Task: Working from the line that contains "Where should I" down to the last line below, repeat each line exactly.

Exercise material:
⟨

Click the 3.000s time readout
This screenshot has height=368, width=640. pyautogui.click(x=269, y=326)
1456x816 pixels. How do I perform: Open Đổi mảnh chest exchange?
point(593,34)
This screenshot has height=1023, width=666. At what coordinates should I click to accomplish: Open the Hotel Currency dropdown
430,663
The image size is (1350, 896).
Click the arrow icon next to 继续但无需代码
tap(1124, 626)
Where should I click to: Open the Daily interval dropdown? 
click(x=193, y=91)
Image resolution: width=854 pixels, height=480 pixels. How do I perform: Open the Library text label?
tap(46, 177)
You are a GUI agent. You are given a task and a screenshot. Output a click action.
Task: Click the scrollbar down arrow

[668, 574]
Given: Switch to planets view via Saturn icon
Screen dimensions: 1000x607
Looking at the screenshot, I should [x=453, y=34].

⟩

Solution for this problem:
Where should I click to: Open the Daily interval dropdown? 
click(x=193, y=91)
Image resolution: width=854 pixels, height=480 pixels. How do I perform: Open the Library text label?
tap(46, 177)
You are a GUI agent. You are given a task and a screenshot. Output a click action.
Task: Click the scrollbar down arrow

[668, 574]
Given: Switch to planets view via Saturn icon
Screen dimensions: 1000x607
Looking at the screenshot, I should [x=453, y=34].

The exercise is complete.